— Start of RECORDS PROVIDED —

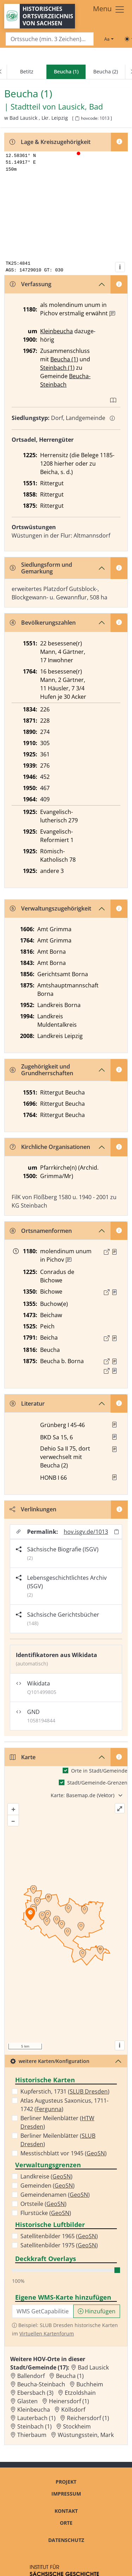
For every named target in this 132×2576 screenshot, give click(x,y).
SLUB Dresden (89, 2091)
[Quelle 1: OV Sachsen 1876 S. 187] (114, 1361)
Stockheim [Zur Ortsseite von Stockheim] (77, 2426)
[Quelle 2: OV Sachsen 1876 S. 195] (114, 1370)
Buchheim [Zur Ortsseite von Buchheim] (89, 2384)
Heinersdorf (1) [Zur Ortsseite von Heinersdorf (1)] (69, 2401)
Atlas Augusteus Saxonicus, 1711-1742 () (64, 2105)
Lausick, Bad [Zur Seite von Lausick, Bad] (80, 106)
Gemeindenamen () (55, 2195)
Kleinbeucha (56, 331)
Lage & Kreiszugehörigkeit (50, 142)
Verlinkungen (33, 1509)
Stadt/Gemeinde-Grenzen (97, 1782)
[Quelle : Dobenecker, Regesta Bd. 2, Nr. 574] (114, 1251)
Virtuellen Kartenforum (46, 2333)
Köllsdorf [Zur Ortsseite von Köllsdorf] (73, 2409)
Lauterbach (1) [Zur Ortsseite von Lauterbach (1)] (36, 2418)
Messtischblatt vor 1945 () (63, 2153)
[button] (114, 1252)
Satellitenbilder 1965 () (59, 2236)
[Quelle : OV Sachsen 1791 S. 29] (114, 1338)
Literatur (27, 1403)
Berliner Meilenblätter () (57, 2122)
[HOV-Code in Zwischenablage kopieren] (77, 118)
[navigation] (66, 72)
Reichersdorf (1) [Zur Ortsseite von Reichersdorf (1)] (88, 2418)
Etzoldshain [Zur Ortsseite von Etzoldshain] (80, 2393)
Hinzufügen (96, 2311)
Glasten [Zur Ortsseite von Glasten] (27, 2401)
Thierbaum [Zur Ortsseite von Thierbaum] (31, 2435)
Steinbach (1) (57, 368)
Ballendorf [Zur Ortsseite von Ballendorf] (31, 2376)
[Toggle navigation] (109, 9)
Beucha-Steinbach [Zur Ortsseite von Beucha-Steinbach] (41, 2384)
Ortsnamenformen (41, 1231)
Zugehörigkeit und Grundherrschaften (41, 1070)
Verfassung (30, 284)
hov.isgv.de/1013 (86, 1532)
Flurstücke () (45, 2213)
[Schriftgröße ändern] (108, 39)
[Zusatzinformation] (112, 313)
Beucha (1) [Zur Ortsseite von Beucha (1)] (70, 2376)
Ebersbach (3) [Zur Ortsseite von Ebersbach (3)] (35, 2393)
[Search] (50, 39)
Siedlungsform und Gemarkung (41, 568)
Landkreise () (46, 2176)
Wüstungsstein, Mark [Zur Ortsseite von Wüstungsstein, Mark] (86, 2435)
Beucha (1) (64, 359)
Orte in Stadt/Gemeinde (99, 1770)
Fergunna (49, 2109)
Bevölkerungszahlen (43, 622)
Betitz (26, 71)
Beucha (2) (105, 71)
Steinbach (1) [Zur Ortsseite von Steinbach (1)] (34, 2426)
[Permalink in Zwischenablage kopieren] (116, 1531)
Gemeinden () (47, 2185)
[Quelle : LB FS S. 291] (114, 1292)
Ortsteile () (43, 2204)
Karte (23, 1757)
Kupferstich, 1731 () (64, 2091)
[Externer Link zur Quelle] (106, 1251)
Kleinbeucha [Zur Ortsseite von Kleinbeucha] (33, 2409)
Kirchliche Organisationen (50, 1147)
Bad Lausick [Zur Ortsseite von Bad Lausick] (93, 2367)
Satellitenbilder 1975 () (59, 2245)
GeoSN (96, 2153)
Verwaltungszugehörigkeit (50, 908)
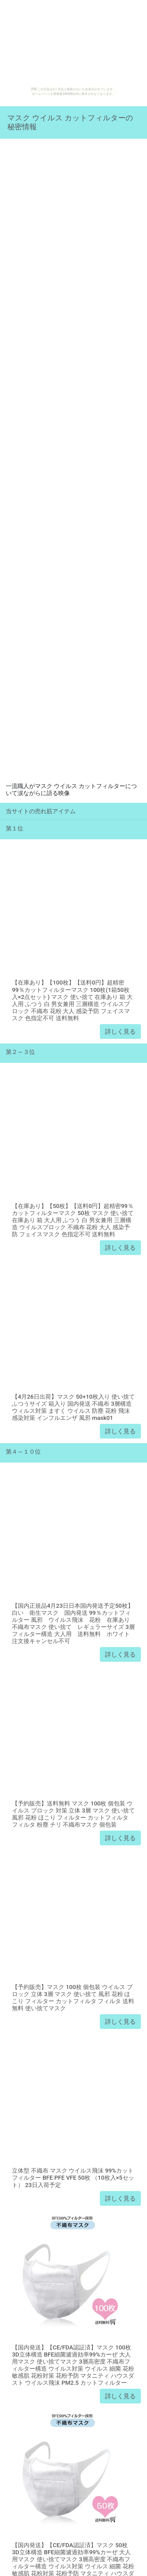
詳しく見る (120, 1031)
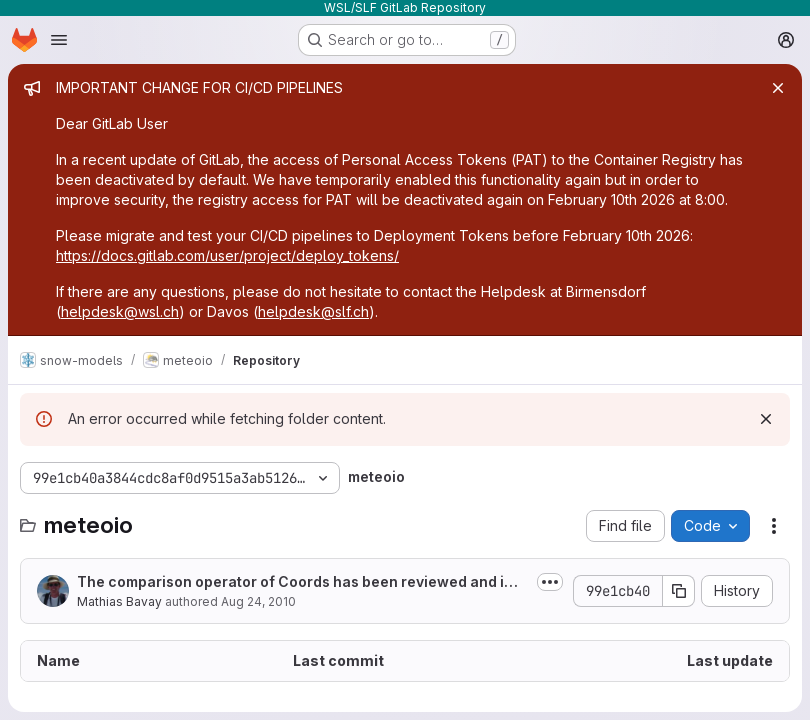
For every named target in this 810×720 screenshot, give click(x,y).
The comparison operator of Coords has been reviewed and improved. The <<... (301, 582)
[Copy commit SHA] (679, 591)
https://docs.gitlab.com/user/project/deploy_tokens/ (227, 255)
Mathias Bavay (119, 601)
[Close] (778, 88)
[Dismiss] (766, 419)
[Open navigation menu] (59, 40)
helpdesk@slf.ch (313, 311)
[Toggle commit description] (550, 582)
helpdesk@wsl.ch (120, 311)
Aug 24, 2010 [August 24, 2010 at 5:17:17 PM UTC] (258, 601)
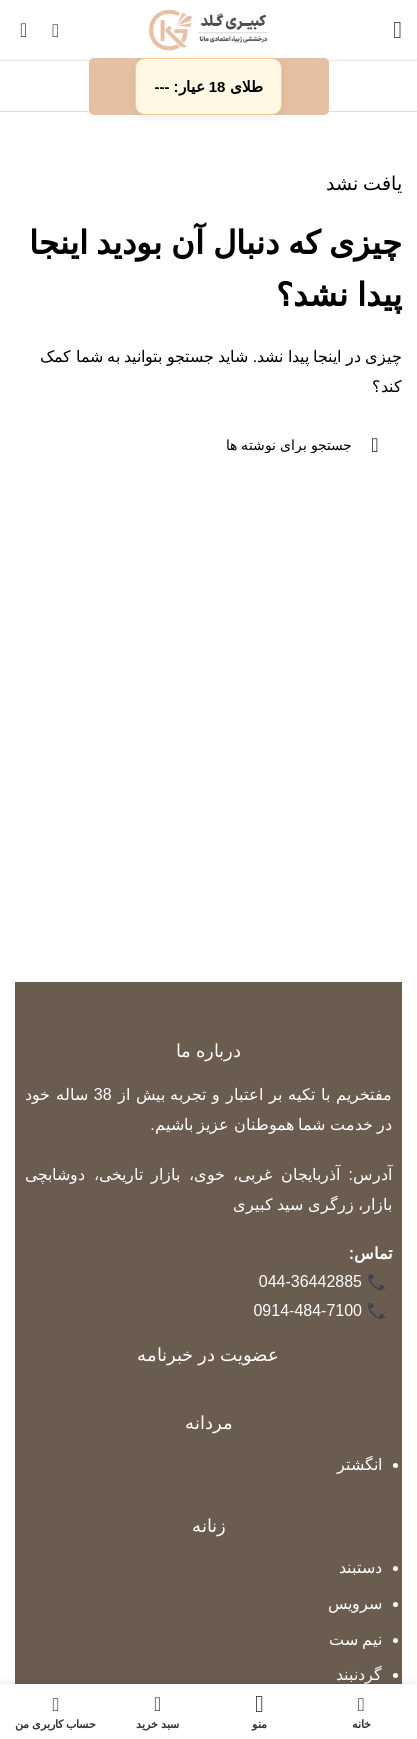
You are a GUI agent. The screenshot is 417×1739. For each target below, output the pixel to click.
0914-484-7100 (320, 1311)
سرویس (355, 1603)
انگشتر (359, 1464)
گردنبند (359, 1674)
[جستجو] (55, 30)
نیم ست (355, 1639)
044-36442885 (323, 1282)
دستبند (360, 1567)
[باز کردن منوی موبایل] (397, 30)
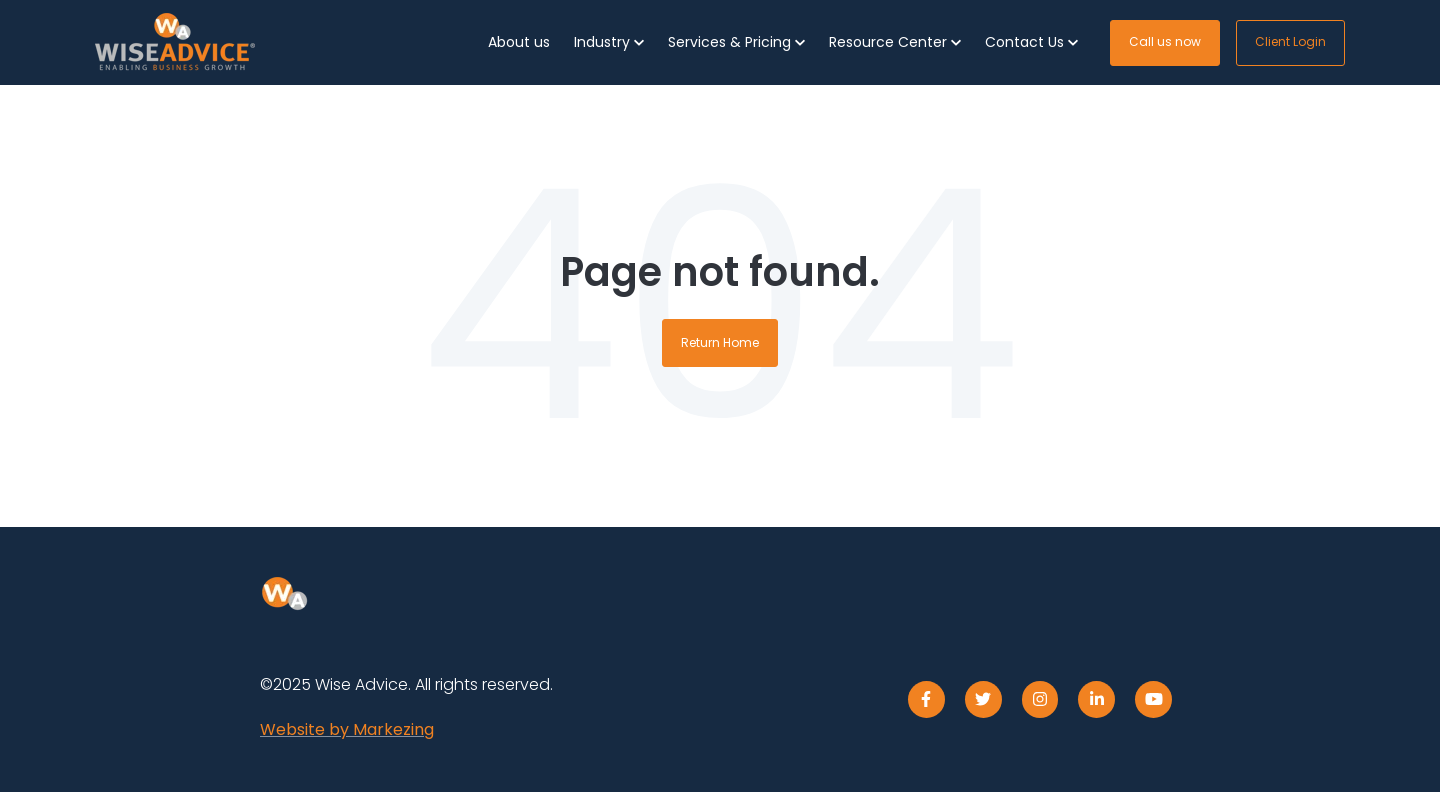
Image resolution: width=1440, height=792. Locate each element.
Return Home (720, 342)
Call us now (1165, 41)
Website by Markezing (347, 729)
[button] (609, 42)
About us (519, 42)
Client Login (1290, 41)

— End of RECORDS PROVIDED —

● STATED TASK: Output all of the data above as a Markdown table with the columns No. and Text, giving each line its own numbered row. Leave out blank lines and the picture lines.

● RESPONSE:
| No. | Text |
|---|---|
| 1 | For every named target in this 132×2576 screenshot, give click(x,y). |
| 2 | SLUB Dresden (89, 2091) |
| 3 | [Quelle 1: OV Sachsen 1876 S. 187] (114, 1361) |
| 4 | Stockheim [Zur Ortsseite von Stockheim] (77, 2426) |
| 5 | [Quelle 2: OV Sachsen 1876 S. 195] (114, 1370) |
| 6 | Buchheim [Zur Ortsseite von Buchheim] (89, 2384) |
| 7 | Heinersdorf (1) [Zur Ortsseite von Heinersdorf (1)] (69, 2401) |
| 8 | Atlas Augusteus Saxonicus, 1711-1742 () (64, 2105) |
| 9 | Lausick, Bad [Zur Seite von Lausick, Bad] (80, 106) |
| 10 | Gemeindenamen () (55, 2195) |
| 11 | Kleinbeucha (56, 331) |
| 12 | Lage & Kreiszugehörigkeit (50, 142) |
| 13 | Verlinkungen (33, 1509) |
| 14 | Stadt/Gemeinde-Grenzen (97, 1782) |
| 15 | [Quelle : Dobenecker, Regesta Bd. 2, Nr. 574] (114, 1251) |
| 16 | Virtuellen Kartenforum (46, 2333) |
| 17 | Köllsdorf [Zur Ortsseite von Köllsdorf] (73, 2409) |
| 18 | Lauterbach (1) [Zur Ortsseite von Lauterbach (1)] (36, 2418) |
| 19 | Messtischblatt vor 1945 () (63, 2153) |
| 20 | [button] (114, 1252) |
| 21 | Satellitenbilder 1965 () (59, 2236) |
| 22 | [Quelle : OV Sachsen 1791 S. 29] (114, 1338) |
| 23 | Literatur (27, 1403) |
| 24 | Berliner Meilenblätter () (57, 2122) |
| 25 | [HOV-Code in Zwischenablage kopieren] (77, 118) |
| 26 | [navigation] (66, 72) |
| 27 | Reichersdorf (1) [Zur Ortsseite von Reichersdorf (1)] (88, 2418) |
| 28 | Etzoldshain [Zur Ortsseite von Etzoldshain] (80, 2393) |
| 29 | Hinzufügen (96, 2311) |
| 30 | Glasten [Zur Ortsseite von Glasten] (27, 2401) |
| 31 | Thierbaum [Zur Ortsseite von Thierbaum] (31, 2435) |
| 32 | Steinbach (1) (57, 368) |
| 33 | Ballendorf [Zur Ortsseite von Ballendorf] (31, 2376) |
| 34 | [Toggle navigation] (109, 9) |
| 35 | Beucha-Steinbach [Zur Ortsseite von Beucha-Steinbach] (41, 2384) |
| 36 | Ortsnamenformen (41, 1231) |
| 37 | Zugehörigkeit und Grundherrschaften (41, 1070) |
| 38 | Verfassung (30, 284) |
| 39 | hov.isgv.de/1013 (86, 1532) |
| 40 | Flurstücke () (45, 2213) |
| 41 | [Schriftgröße ändern] (108, 39) |
| 42 | [Zusatzinformation] (112, 313) |
| 43 | Beucha (1) [Zur Ortsseite von Beucha (1)] (70, 2376) |
| 44 | Ebersbach (3) [Zur Ortsseite von Ebersbach (3)] (35, 2393) |
| 45 | [Search] (50, 39) |
| 46 | Siedlungsform und Gemarkung (41, 568) |
| 47 | Landkreise () (46, 2176) |
| 48 | Wüstungsstein, Mark [Zur Ortsseite von Wüstungsstein, Mark] (86, 2435) |
| 49 | Beucha (1) (64, 359) |
| 50 | Orte in Stadt/Gemeinde (99, 1770) |
| 51 | Fergunna (49, 2109) |
| 52 | Bevölkerungszahlen (43, 622) |
| 53 | Betitz (26, 71) |
| 54 | Beucha (2) (105, 71) |
| 55 | Steinbach (1) [Zur Ortsseite von Steinbach (1)] (34, 2426) |
| 56 | [Permalink in Zwischenablage kopieren] (116, 1531) |
| 57 | Gemeinden () (47, 2185) |
| 58 | [Quelle : LB FS S. 291] (114, 1292) |
| 59 | Ortsteile () (43, 2204) |
| 60 | Karte (23, 1757) |
| 61 | Kupferstich, 1731 () (64, 2091) |
| 62 | [Externer Link zur Quelle] (106, 1251) |
| 63 | Kleinbeucha [Zur Ortsseite von Kleinbeucha] (33, 2409) |
| 64 | Kirchliche Organisationen (50, 1147) |
| 65 | Bad Lausick [Zur Ortsseite von Bad Lausick] (93, 2367) |
| 66 | Satellitenbilder 1975 () (59, 2245) |
| 67 | GeoSN (96, 2153) |
| 68 | Verwaltungszugehörigkeit (50, 908) |
| 69 | 詳しく見る (120, 1031) |
| 70 | For every named target in this 810×720 screenshot, give click(x,y). |
| 71 | The comparison operator of Coords has been reviewed and improved. The <<... (301, 582) |
| 72 | [Copy commit SHA] (679, 591) |
| 73 | https://docs.gitlab.com/user/project/deploy_tokens/ (227, 255) |
| 74 | Mathias Bavay (119, 601) |
| 75 | [Close] (778, 88) |
| 76 | [Dismiss] (766, 419) |
| 77 | [Open navigation menu] (59, 40) |
| 78 | helpdesk@slf.ch (313, 311) |
| 79 | [Toggle commit description] (550, 582) |
| 80 | helpdesk@wsl.ch (120, 311) |
| 81 | Aug 24, 2010 [August 24, 2010 at 5:17:17 PM UTC] (258, 601) |
| 82 | You are a GUI agent. The screenshot is 417×1739. For each target below, output the pixel to click. |
| 83 | 0914-484-7100 (320, 1311) |
| 84 | سرویس (355, 1603) |
| 85 | انگشتر (359, 1464) |
| 86 | گردنبند (359, 1674) |
| 87 | [جستجو] (55, 30) |
| 88 | نیم ست (355, 1639) |
| 89 | 044-36442885 (323, 1282) |
| 90 | دستبند (360, 1567) |
| 91 | [باز کردن منوی موبایل] (397, 30) |
| 92 | Image resolution: width=1440, height=792. Locate each element. |
| 93 | Return Home (720, 342) |
| 94 | Call us now (1165, 41) |
| 95 | Website by Markezing (347, 729) |
| 96 | [button] (609, 42) |
| 97 | About us (519, 42) |
| 98 | Client Login (1290, 41) |